**What is needed**
Quote the records word for word, starting with the line that contains "The image size" and continuing through the line that contains "What do you see at coordinates (56, 50)", both included, and nothing else.

**Data provided**
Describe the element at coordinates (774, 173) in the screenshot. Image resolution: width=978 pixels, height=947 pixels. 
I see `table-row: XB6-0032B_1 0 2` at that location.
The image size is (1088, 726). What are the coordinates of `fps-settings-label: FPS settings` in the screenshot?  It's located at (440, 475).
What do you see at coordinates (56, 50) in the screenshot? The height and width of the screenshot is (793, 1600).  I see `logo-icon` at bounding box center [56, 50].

...

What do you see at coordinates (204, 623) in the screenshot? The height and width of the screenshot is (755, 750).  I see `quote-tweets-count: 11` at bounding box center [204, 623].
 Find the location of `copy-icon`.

**Task response**
The image size is (1088, 726). What are the coordinates of `fps-settings-label: FPS settings` in the screenshot?  It's located at (440, 475).
What do you see at coordinates (56, 50) in the screenshot? The height and width of the screenshot is (793, 1600).  I see `logo-icon` at bounding box center [56, 50].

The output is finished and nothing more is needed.